* 本文:
この記事は以下の人に向けて書いています。
- スカウトされたが、その事務所を信じていいのかわからない人
- モデルやタレントにスカウトされ、AV出演強要などの契約トラブルになっている人
- 子供が芸能事務所にスカウトされたが、不安に思っているご両親
はじめに
街でスカウトされたりするのは、華やかな芸能界やファッション業界を目指す人にとってあこがれのシチュエーションでしょう。そこからキャリアを積んだ有名人も多いだけに「もしかしたら私も」と期待を抱くのも無理はありません。
しかし、中には悪質な
スカウト詐欺による
金銭トラブルや、
AV(アダルトビデオ)出演の強要などの性的被害も横行しているため、「本当に信じていいの?」という疑問がわいたり、実際に現在進行形でトラブルに巻き込まれていたりする人もいるかもしれません。
「体験談」として注意喚起や不安をあおる情報はあふれていますが、解決するために相談するのはどこがいいのかがわからない人のために、
トラブル事例と相談窓口を紹介していきます。
1.スカウトのトラブル事例って?実際にあったケース4件
まずは実際に公的機関に寄せられたトラブル事案の中から、どのようなものがあるかを見てみましょう。特に多いのが「
性的被害」と「
金銭トラブル」の2つで、被害者の多くは10~30代の女性です。
性的被害は、AV出演の強要などが主なもの。金銭トラブルは「スカウト詐欺」と呼ばれる、レッスン料や物品購入などの名目で何度も金銭を取られた挙句、全くサポートもなくデビューもできなかったりするものです。

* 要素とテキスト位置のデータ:
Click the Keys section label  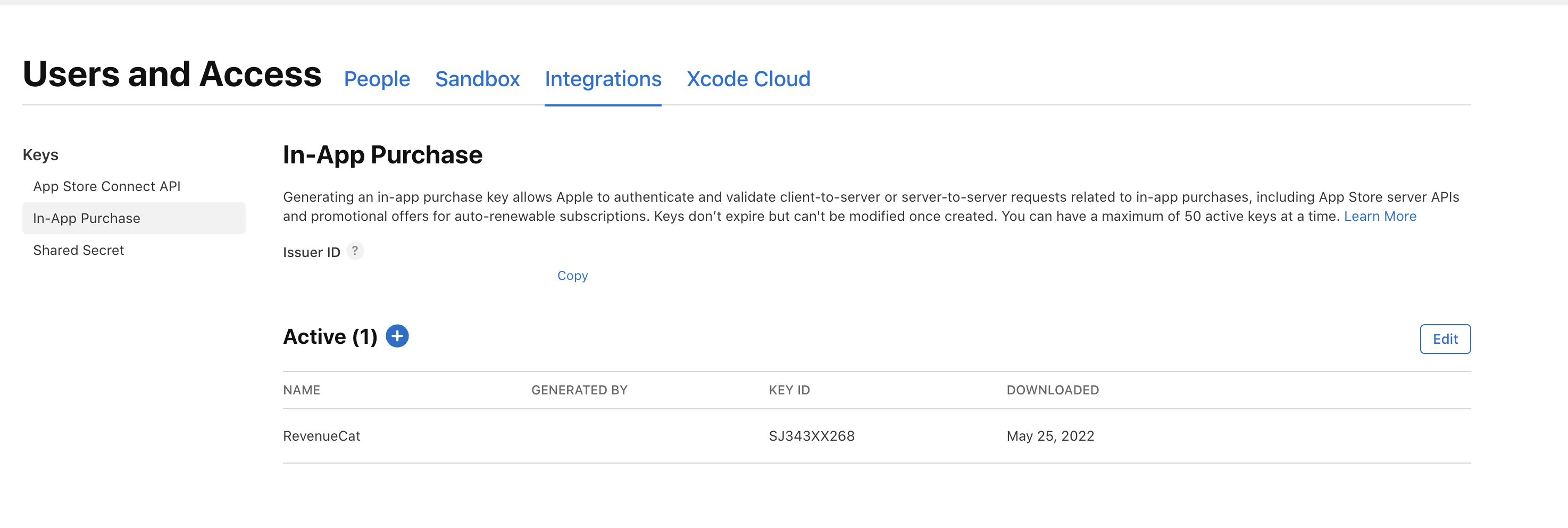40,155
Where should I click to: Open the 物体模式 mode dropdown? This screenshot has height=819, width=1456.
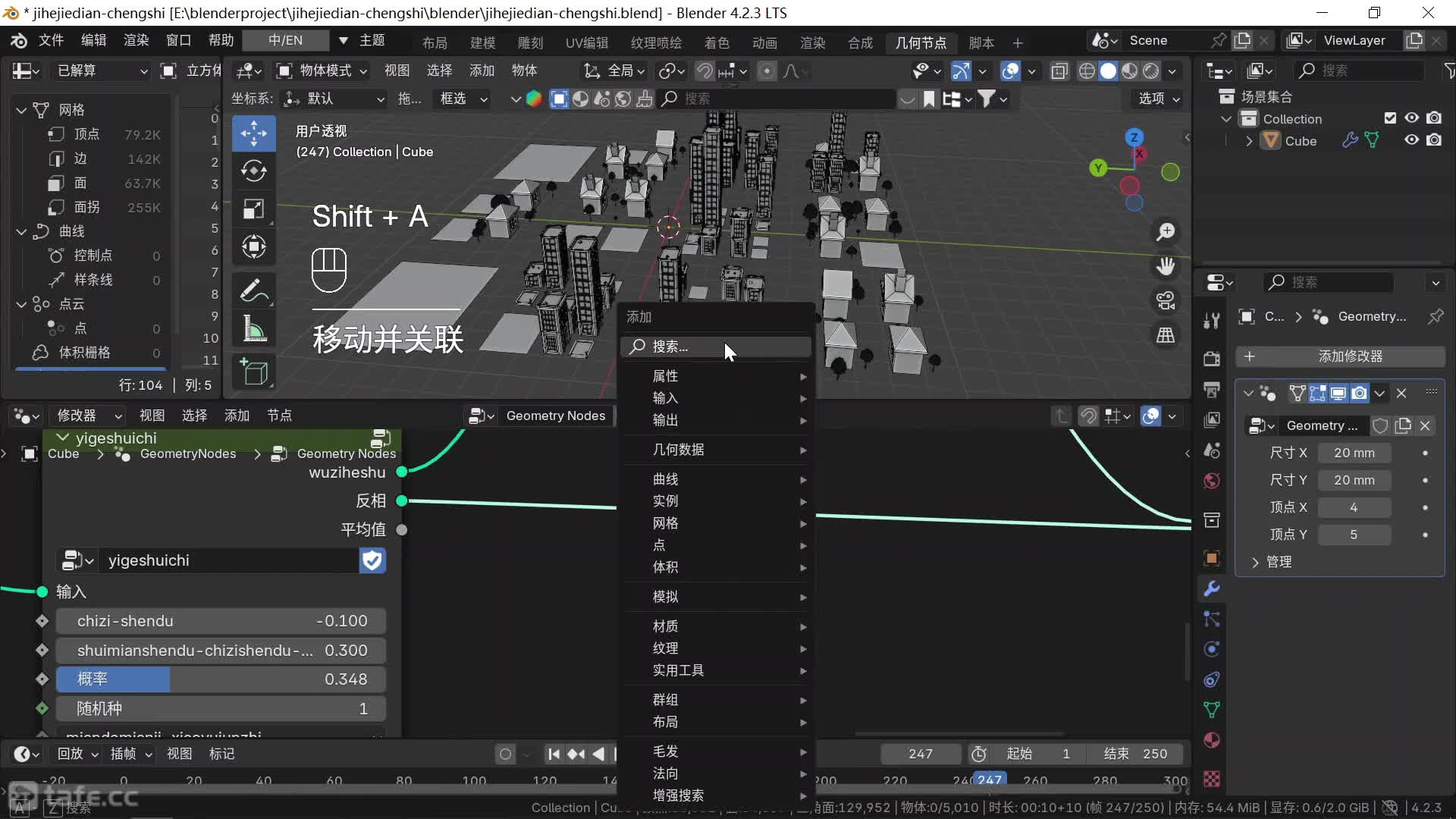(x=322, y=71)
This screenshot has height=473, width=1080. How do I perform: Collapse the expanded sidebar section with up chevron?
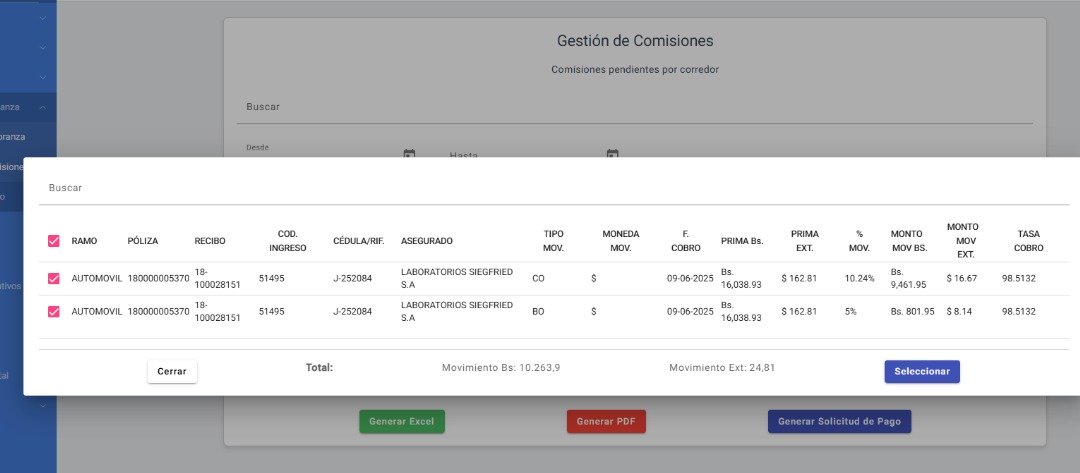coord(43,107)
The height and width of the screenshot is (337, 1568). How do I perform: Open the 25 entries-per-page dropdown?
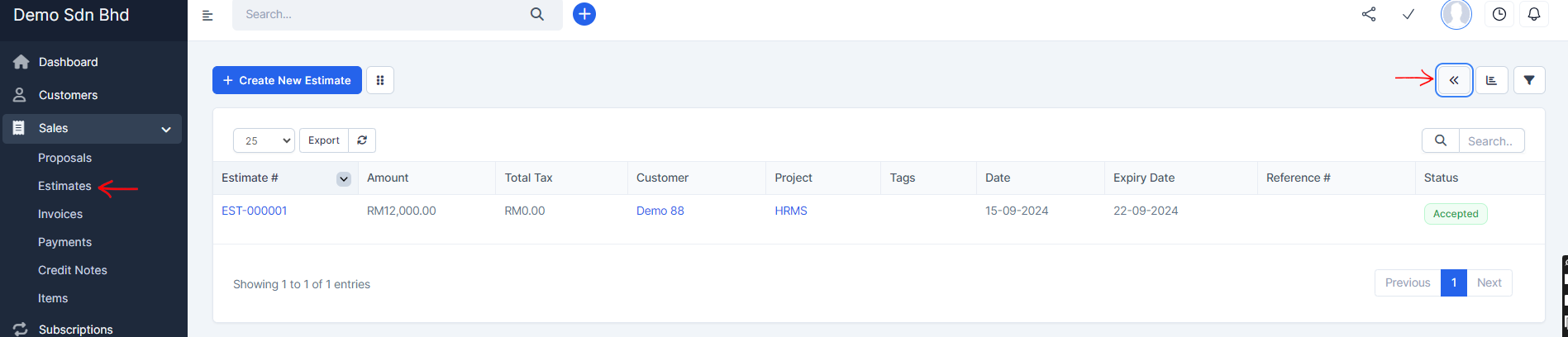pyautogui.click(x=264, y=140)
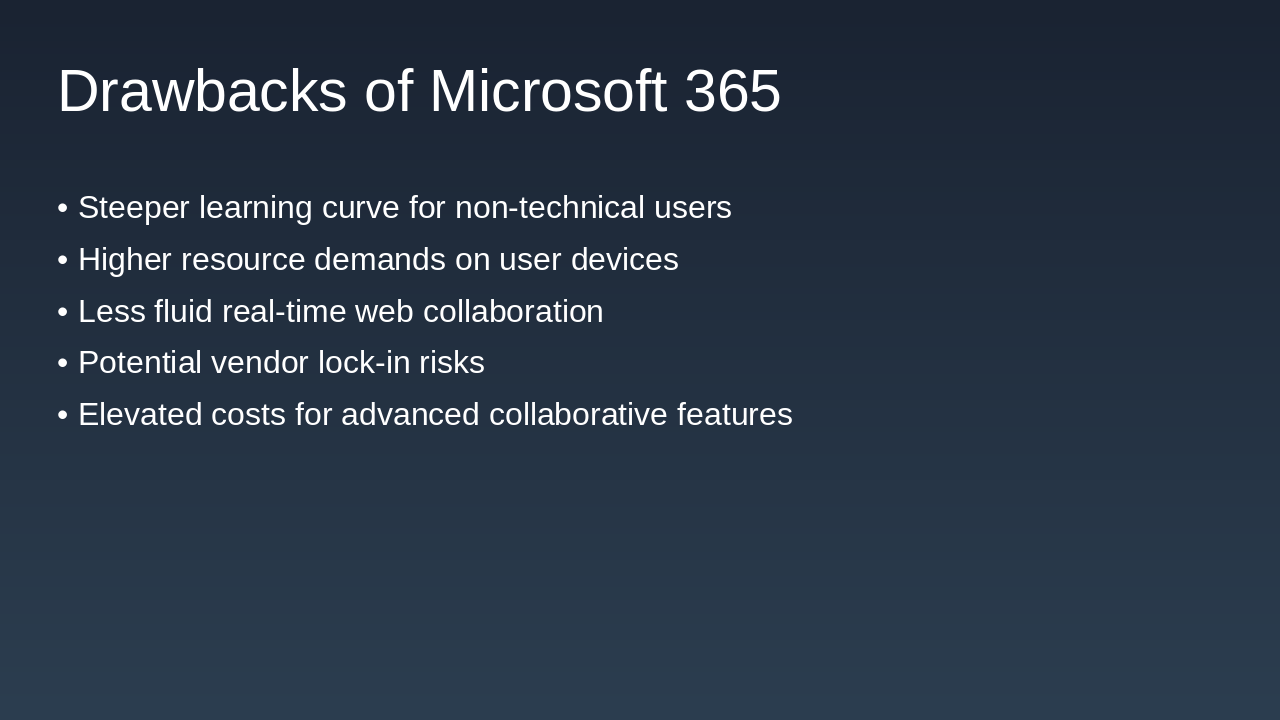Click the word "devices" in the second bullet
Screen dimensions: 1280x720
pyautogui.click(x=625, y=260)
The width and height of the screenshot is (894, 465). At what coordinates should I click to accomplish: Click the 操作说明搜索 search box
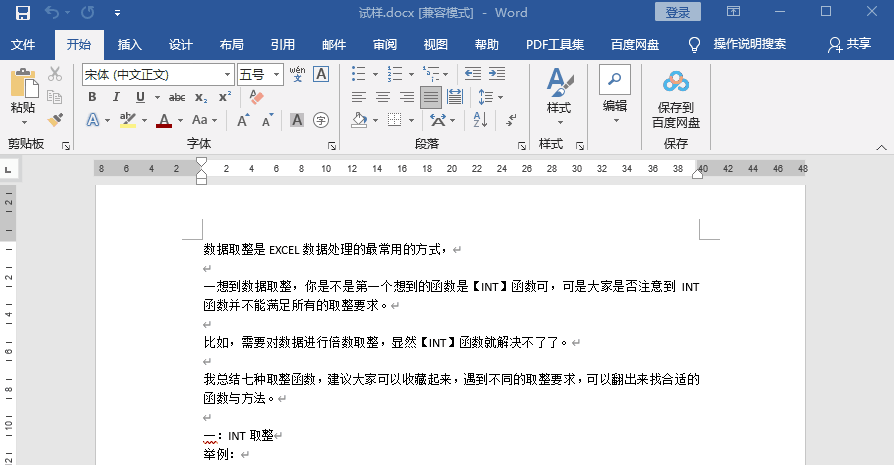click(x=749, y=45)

* 作業内容: 上の本文のうち、「この記事は以下の人に向けて書いています。」を含む語句で始まり「トラブル事例と相談窓口を紹介していきます。」で終わる部分を、一字一句違えずに書き写してください。

* 結果:
この記事は以下の人に向けて書いています。
- スカウトされたが、その事務所を信じていいのかわからない人
- モデルやタレントにスカウトされ、AV出演強要などの契約トラブルになっている人
- 子供が芸能事務所にスカウトされたが、不安に思っているご両親
はじめに
街でスカウトされたりするのは、華やかな芸能界やファッション業界を目指す人にとってあこがれのシチュエーションでしょう。そこからキャリアを積んだ有名人も多いだけに「もしかしたら私も」と期待を抱くのも無理はありません。
しかし、中には悪質な
スカウト詐欺による
金銭トラブルや、
AV(アダルトビデオ)出演の強要などの性的被害も横行しているため、「本当に信じていいの?」という疑問がわいたり、実際に現在進行形でトラブルに巻き込まれていたりする人もいるかもしれません。
「体験談」として注意喚起や不安をあおる情報はあふれていますが、解決するために相談するのはどこがいいのかがわからない人のために、
トラブル事例と相談窓口を紹介していきます。